Being around the beer industry brings a certain notoriety that I don't experience with, say, being in the legal industry. So, when the latest news about a beer tap that fills cups from the bottom made the rounds, my inbox was flooded with links and expressions of amusement and amazement. So, since there seems to be some interest in this novelty item, I'll link to one of the cooler videos here:
[Ed Note: sorry you'll have to click through to YouTube. Apparently the fine folks at GrinOn don't want you watching it on Madison Beer Review; they would rather get some identifiable information on you from the cookies and tracking data at YouTube]
Invented by some folks out in Washington state who go by the name GrinOn Industries (warning: video starts automatically on the link), it fills a plastic cup from the bottom up.
How, you ask, is that possible?
It is not terribly complex, and I am sure that if I tasked you with inventing such a device, you would probably come to the same conclusion these guys did: separate the bottom of the cup, place the cup over a water-tight spigot, fill, then lock the lid in place before you remove the cup. They choose to use magnets to keep the bottom of the cup in place.
If you are anything like me, the next question you ask is: why?
The most useful application is also the most obvious: sporting events. This device fills cups exceedingly quickly: 56 pints in one minute. And, according to the marketing materials, does so without any of that pesky foam. Indeed, this seems to be its biggest selling point, since foamy beer, in the stadium application, is the biggest problem with draft beer. Primarily, foam causes delays in filling and adds to waste. By filling from the bottom up, among other things, I'm sure, reduces agitation of the liquid and, hence, reduces foam. You can see this property in action when you pour beer down the side of a cup rather than straight down the middle.
Of course, head is not always a bad thing. Indeed, with many beers it is downright attractive and provides a wonderful aroma and flavor component. Moreover, there very few places where there is a need to serve 56 beers in one minute. On top of which, the appliance requires specialty glasses that you can only buy, guess where ... I'll give you a minute ... oh ... you didn't need a minute ... yeah, you can only buy the glassware (plasticware) from the company that manufactures the tap system. A surprise, I know. Yes, like printers and ink, razors and razor blades, iPods and iTunes, the big-ticket item is completely useless unless you source all of your disposable items from the same company.

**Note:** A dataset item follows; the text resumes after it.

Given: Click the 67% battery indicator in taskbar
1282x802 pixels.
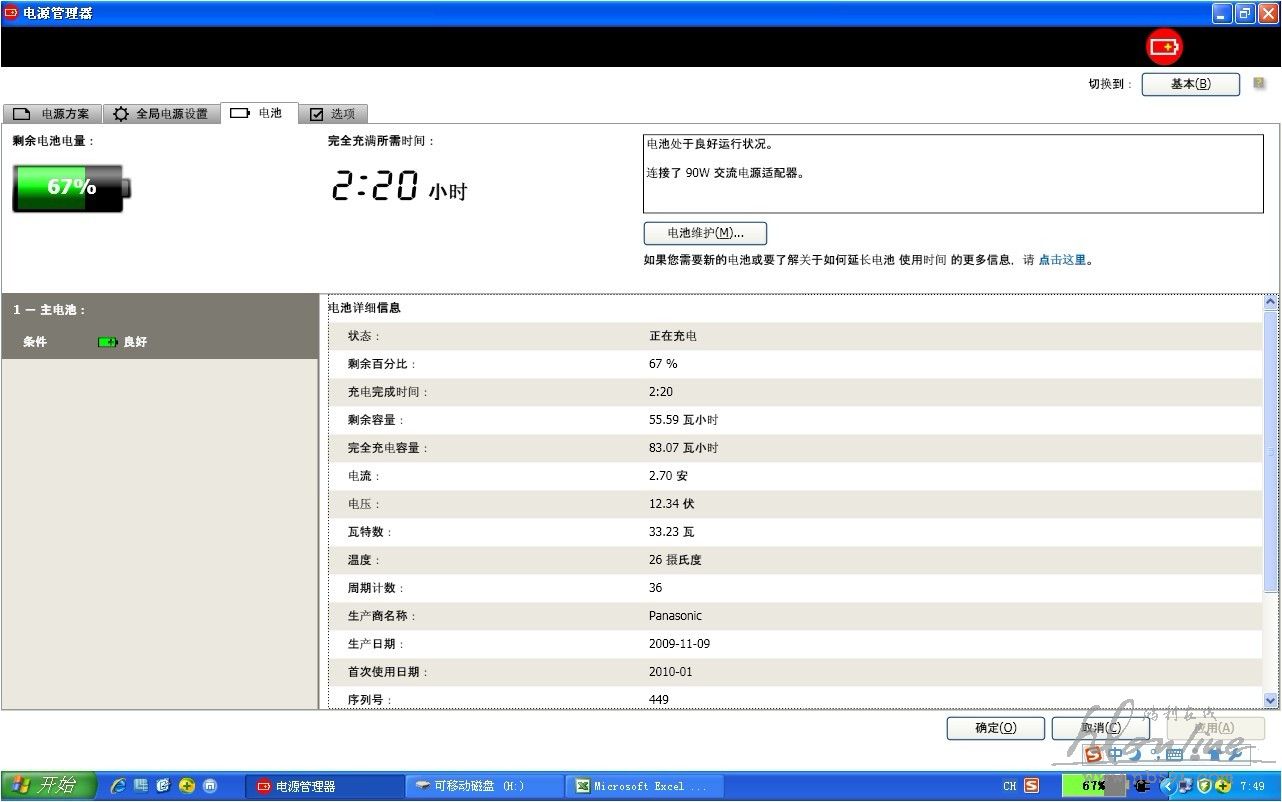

Honestly, though, the contraption is interesting. It could very much take over in many non-craft markets. Heck, why not use one at, say, Chili's? There is no downside to it there, other than the specialty glassware, and if you need the fast service (so you can reduce bar staff or keep up with a busy Friday night) you have the capability.
On the other hand, the special glassware does not come in "tulip", "weiss", or "snifter" sizes, and foam is not necessarily a bad thing. So, bars like The Malt House or Brasserie V or Sugar Maple or Casanova would have no use for it. And, since I don't drink beer at ball games, and do drink beer at The Malt House or Brasserie V or Sugar Maple or Casanova, I have no use for it.